◆ **OBJETIVO DE LA TAREA**: Continúa, a partir de su última frase, el texto de más abajo sobre cómo cubrieron los medios la decapitación de Foley.

◆ **TEXTO DEL DOCUMENTO**:
◇ ◇ ◇ ◇
La mayoría de los conglomerados mediáticos de referencia eligieron no emitir ni mostrar los vídeos, ni publicar fotografías que mostraran a Foley siendo decapitado. La excepción fue el «New York Post», que publicaba una fotografía en portada mostrando al periodista justo en el momento en que el cuchillo pasaba por su garganta, con el breve titular: «SALVAJES» Por hacerlo, el diario fue vehementemente criticado. El editor de Buzzfeed, Adam Serwer, plasmaba la opinión generalizada de que dar publicidad a la grotesca imagen era dar a los terroristas la notoriedad que anhelan. «Estoy bastante seguro de que el EI no podría estar más contento con la portada del 'New York Post' de hoy», tuiteaba.
◇ ◇ ◇ ◇
◆ **DATOS DISPONIBLES**:
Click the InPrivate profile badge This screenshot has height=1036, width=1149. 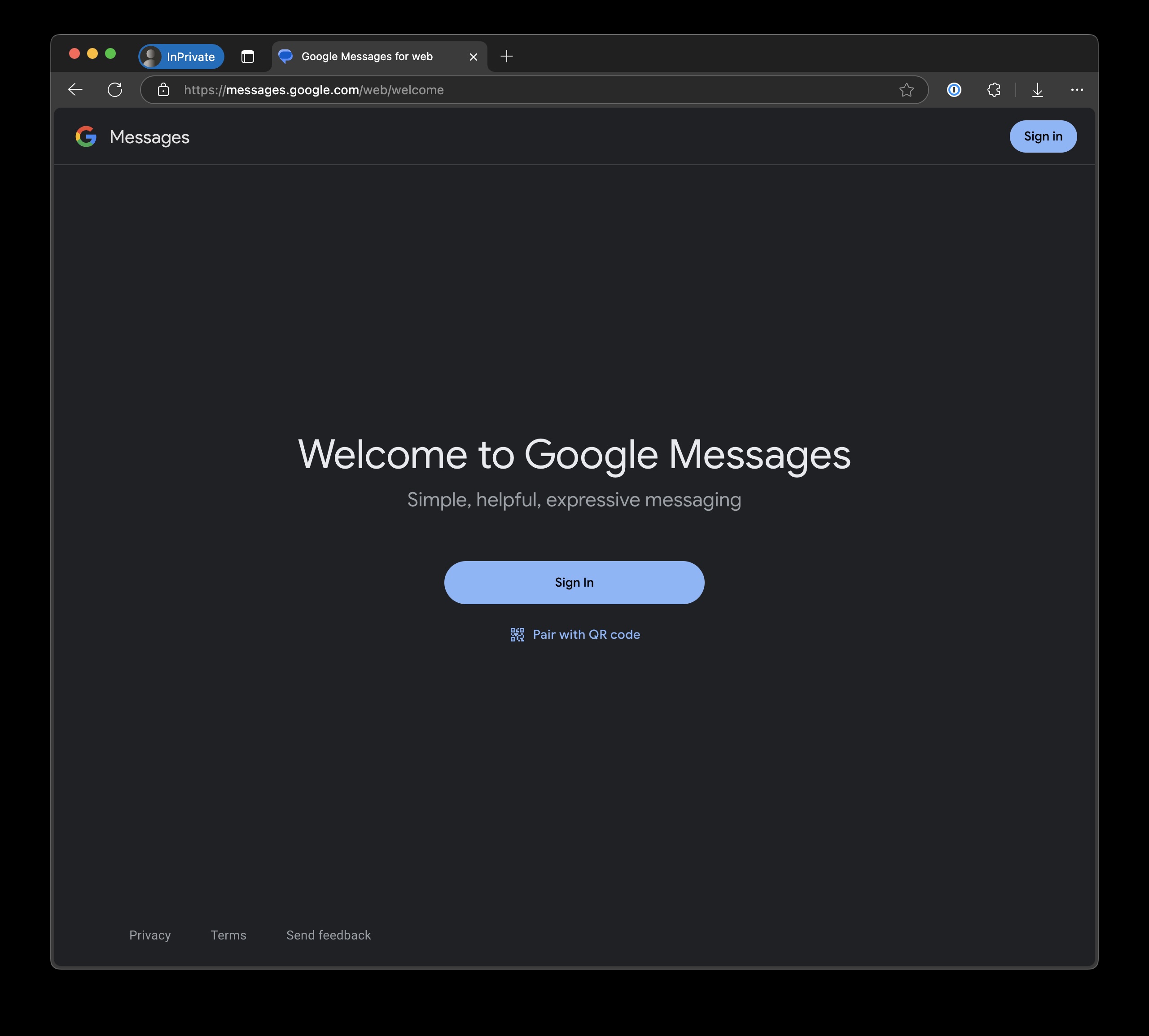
◇ ◇ ◇ ◇
◆ **RESPUESTA ESCRITA**:
¿Habría sido ésa la reacción de Foley? ¿Habría él reivindicado un apagón mediático y reclamado la autocensura? ¿O desearía que la gente decente de todas partes tuviera conocimiento –y sí, que viera– los crímenes que están siendo cometidos por asesinos indecentes sin escrúpulos que se hacen llamar el Estado Islámico? El intrépido y compasivo periodista de New Hampshire no se desplazó a Siria para sanear y suavizar los horrores que tenían lugar allí. Se marchó a documentarlo y denunciarlo. El vídeo de 4 minutos y 40 segundos que recoge los últimos momentos de la vida de Foley puede ser eficaz propaganda yihadista diseñada para intimidar a los enemigos del EI y reclutar más fanáticos en su causa. Pero también es un contenido clave de la actualidad por el que Foley arriesgó todo. Esa crónica le costó su vida. Lo menos que podemos hacer es ser testigos del valor y la dignidad con los que encontró su tremendo final. Cualquiera con corazón entiende la razón de que los angustiados seres queridos de Foley quieran que se censure la depravación de sus asesinos.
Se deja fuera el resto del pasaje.